(Stored data)
════════

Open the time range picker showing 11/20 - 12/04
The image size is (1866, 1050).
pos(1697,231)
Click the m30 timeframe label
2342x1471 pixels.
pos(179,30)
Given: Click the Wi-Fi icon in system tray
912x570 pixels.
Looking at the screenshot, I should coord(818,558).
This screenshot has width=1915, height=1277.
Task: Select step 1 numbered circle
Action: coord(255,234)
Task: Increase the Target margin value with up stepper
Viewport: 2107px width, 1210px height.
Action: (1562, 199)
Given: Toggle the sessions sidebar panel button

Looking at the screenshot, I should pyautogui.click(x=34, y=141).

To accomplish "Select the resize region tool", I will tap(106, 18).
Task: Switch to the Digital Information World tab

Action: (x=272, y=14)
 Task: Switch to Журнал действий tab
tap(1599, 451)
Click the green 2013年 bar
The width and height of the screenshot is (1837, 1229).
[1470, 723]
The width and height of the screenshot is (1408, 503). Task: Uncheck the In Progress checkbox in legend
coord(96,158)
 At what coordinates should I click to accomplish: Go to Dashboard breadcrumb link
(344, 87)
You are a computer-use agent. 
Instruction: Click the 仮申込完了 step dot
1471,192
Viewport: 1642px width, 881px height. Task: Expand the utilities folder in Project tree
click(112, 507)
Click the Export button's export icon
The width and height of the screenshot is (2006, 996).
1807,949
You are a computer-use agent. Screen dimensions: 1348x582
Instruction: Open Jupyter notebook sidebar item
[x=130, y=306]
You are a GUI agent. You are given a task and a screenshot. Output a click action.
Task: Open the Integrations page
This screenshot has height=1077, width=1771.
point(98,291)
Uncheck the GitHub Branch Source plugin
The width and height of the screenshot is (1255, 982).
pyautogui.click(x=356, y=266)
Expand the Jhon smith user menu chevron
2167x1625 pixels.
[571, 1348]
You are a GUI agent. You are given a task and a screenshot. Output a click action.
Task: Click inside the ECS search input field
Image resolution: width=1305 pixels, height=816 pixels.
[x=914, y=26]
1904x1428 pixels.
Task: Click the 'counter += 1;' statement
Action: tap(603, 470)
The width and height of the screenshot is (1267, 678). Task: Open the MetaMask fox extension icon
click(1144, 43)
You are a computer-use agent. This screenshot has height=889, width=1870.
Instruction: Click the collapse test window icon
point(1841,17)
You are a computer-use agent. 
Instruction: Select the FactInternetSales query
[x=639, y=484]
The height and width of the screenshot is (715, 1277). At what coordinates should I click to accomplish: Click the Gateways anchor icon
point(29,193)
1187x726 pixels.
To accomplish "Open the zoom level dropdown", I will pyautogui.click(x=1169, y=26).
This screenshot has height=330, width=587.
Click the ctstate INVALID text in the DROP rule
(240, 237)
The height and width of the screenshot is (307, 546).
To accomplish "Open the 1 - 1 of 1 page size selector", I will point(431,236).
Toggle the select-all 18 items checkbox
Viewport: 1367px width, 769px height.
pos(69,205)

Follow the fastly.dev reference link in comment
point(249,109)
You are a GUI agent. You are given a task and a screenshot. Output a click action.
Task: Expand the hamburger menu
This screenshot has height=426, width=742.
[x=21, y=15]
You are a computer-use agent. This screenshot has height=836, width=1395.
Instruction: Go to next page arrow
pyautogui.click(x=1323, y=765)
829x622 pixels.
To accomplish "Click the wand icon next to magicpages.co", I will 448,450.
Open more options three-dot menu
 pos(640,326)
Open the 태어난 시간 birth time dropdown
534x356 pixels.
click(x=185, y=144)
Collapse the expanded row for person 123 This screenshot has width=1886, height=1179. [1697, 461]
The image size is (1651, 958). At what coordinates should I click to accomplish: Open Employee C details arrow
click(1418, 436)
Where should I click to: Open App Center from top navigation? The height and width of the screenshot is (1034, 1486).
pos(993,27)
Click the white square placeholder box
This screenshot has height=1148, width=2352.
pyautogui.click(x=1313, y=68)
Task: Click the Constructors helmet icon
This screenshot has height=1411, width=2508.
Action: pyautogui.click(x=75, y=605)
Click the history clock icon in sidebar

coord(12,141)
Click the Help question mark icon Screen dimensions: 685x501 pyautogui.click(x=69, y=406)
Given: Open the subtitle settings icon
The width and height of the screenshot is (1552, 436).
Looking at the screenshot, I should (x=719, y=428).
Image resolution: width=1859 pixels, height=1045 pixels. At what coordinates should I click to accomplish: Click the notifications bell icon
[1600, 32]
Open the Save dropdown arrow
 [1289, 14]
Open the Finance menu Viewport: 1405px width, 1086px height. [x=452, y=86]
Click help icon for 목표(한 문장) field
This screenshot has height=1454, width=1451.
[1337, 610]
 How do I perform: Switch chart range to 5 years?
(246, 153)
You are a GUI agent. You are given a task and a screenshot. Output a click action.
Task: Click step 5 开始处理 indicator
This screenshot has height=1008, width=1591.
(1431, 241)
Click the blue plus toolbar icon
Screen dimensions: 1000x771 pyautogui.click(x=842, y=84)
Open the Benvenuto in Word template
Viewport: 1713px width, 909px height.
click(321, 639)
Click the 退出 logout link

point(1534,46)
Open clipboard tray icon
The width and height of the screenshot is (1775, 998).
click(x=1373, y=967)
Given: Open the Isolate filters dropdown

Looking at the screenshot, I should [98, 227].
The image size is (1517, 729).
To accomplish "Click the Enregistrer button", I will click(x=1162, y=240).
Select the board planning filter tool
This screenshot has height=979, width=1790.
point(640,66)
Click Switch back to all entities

════════

What to produce :: Of the entries above, repeat exactly the lines between the line with "The width and height of the screenshot is (1408, 503)." and the line with "You are a computer-use agent. Screen", inclusive, and no others.

Task output ::
The width and height of the screenshot is (1408, 503). Task: Uncheck the In Progress checkbox in legend
coord(96,158)
 At what coordinates should I click to accomplish: Go to Dashboard breadcrumb link
(344, 87)
You are a computer-use agent. 
Instruction: Click the 仮申込完了 step dot
1471,192
Viewport: 1642px width, 881px height. Task: Expand the utilities folder in Project tree
click(112, 507)
Click the Export button's export icon
The width and height of the screenshot is (2006, 996).
1807,949
You are a computer-use agent. Screen dimensions: 1348x582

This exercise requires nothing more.